Squishy sofas put backs out of shape

Deep backs and low seats put loungers in unhealthy positions. Photo / Getty Images
Deep backs and low seats put loungers in unhealthy positions. Photo / Getty Images

Are you sitting comfortably? Then we'll begin. But if you're sitting on a nice squishy sofa, this might make for uncomfortable reading.

While your soft, low, deep, modern sofa might look beautiful and feel amazing to sink into, it's actually bad for you.

Specialists are seeing an epidemic of problems - ranging from back, hip and hamstring pain to digestive complaints - all caused by our desire to be swallowed by a squashy sofa.

And not only have our sofas become squishier, we're also spending longer slumped on them, thanks to addictive box sets such as Game Of Thrones and on-demand TV services such as Netflix.

According to experts, we're so gripped to the screen that we're having less sex than previous generations - and, of course, all that time we're not spending in bed is generally spent sprawled on the sofa.

"We now frequently see patients suffering from back pain who admit that long periods of sitting at home on sofas in poor postural positions has both caused their pain or injury and slows down their recovery," says physiotherapist Richard Evans, from Northamptonshire's Back and Body Clinic.

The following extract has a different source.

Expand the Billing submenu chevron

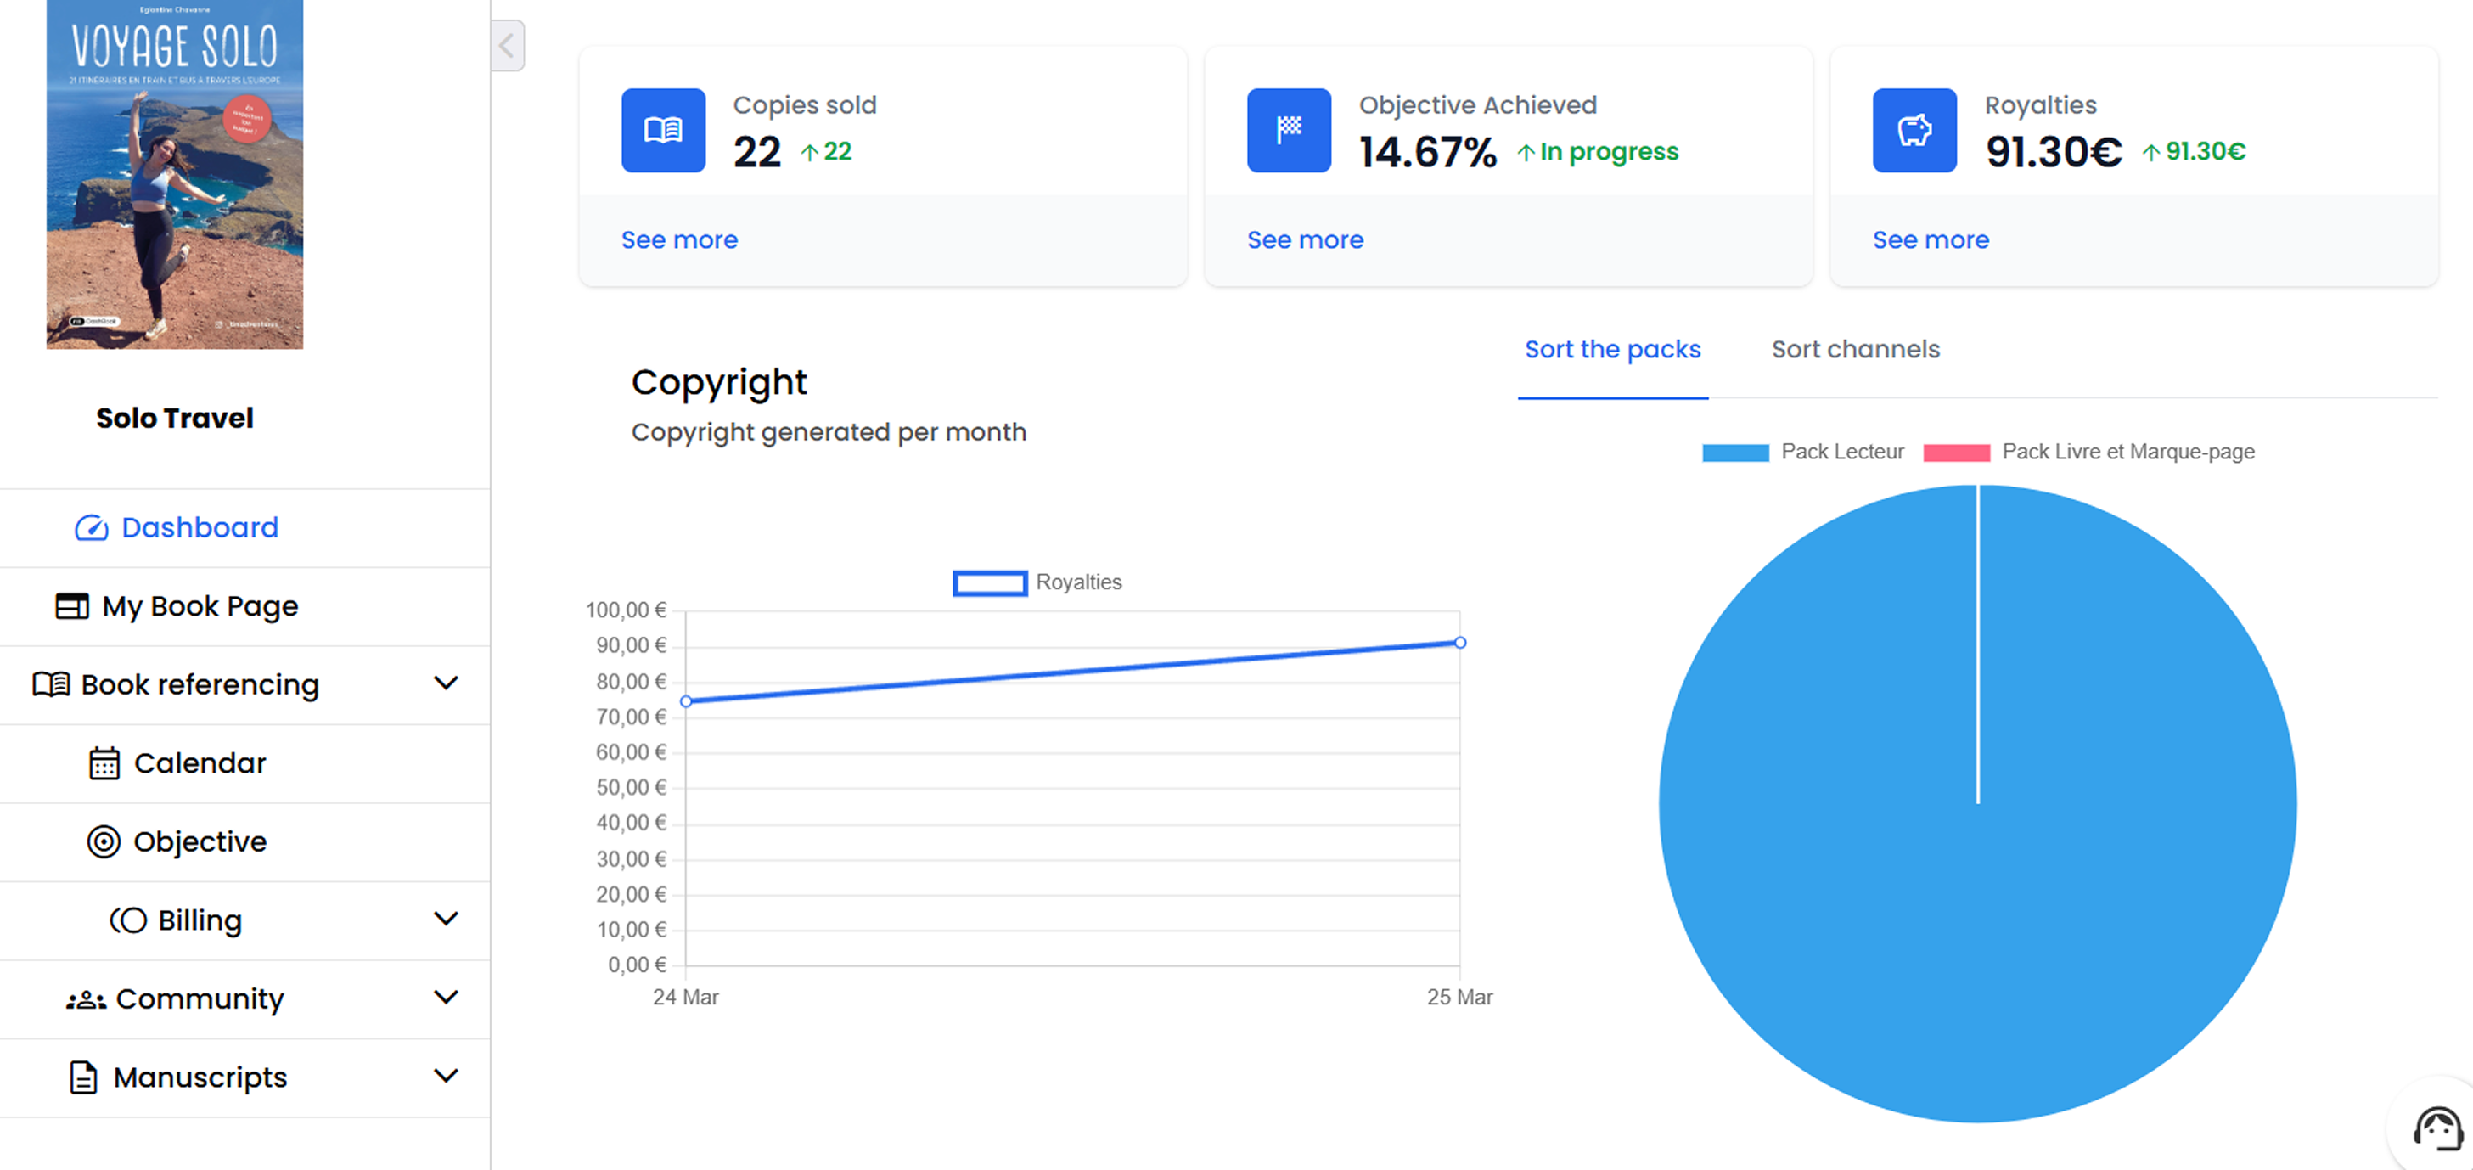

"And this number has definitely been on the rise since the fashion for squishier sofas started."

Mr Evans points out that the average adult in the UK spends between 55 and 70 per cent of their day in a sedentary position - around 13 hours, not including sleeping.

But while we already know that spending too long sitting down is no good for us in the long-term, how we sit can be just as bad.

"Many modern-day sofas might look incredibly comfortable and provide a "wow" factor. But the reality is that these styles offer nothing but lose-lose options of how to sit.

"You can either curl up with your knees to one side and your spine curved in an S shape; or you can adopt the C-shape spine option, where you sit so far back that your spine is slumped and your feet barely touch the floor.

"Sitting in either position, over time, builds up the pressure on your discs, muscles and ligaments, increasing both the chances of back, neck, hip, knee, shoulder and sciatic pain."

And that's not to mention digestive problems caused by slumping during or straight after a meal - such as gastro-oesophageal disease, where stomach acid flows upwards, causing discomfort and the risk of inflammation.

To avoid back pain, sit with both feet on the floor, your knees at or just below hip level and your back well-supported.